● **DATASET RECORDS**

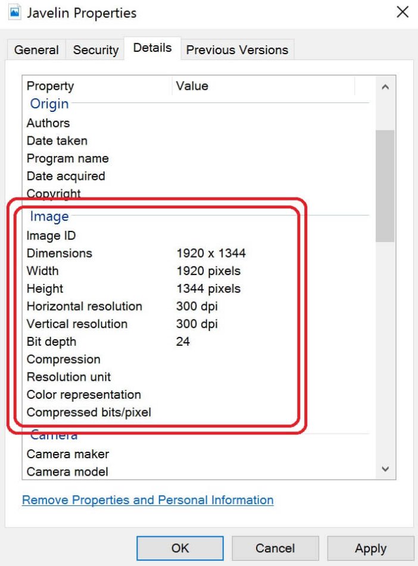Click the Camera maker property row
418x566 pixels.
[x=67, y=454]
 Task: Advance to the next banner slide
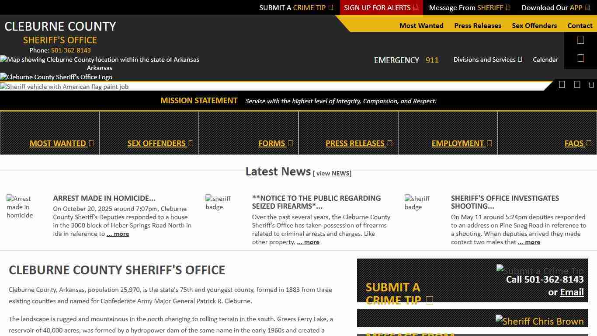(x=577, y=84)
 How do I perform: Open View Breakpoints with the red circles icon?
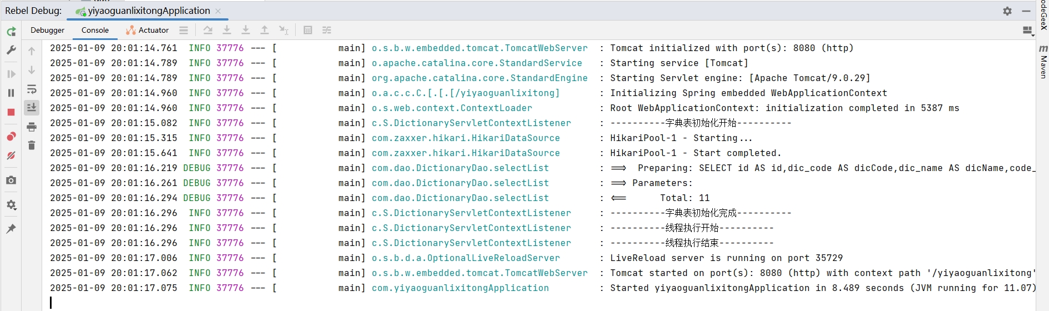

● **TASK ITEM**
Without the pictures, retype exactly the lines from the one that holds "Task: Advance to the next banner slide" to the last line of the data above, both of them included.

● **WRITTEN RESPONSE**
 Task: Advance to the next banner slide
(x=577, y=84)
 How do I perform: Open View Breakpoints with the red circles icon?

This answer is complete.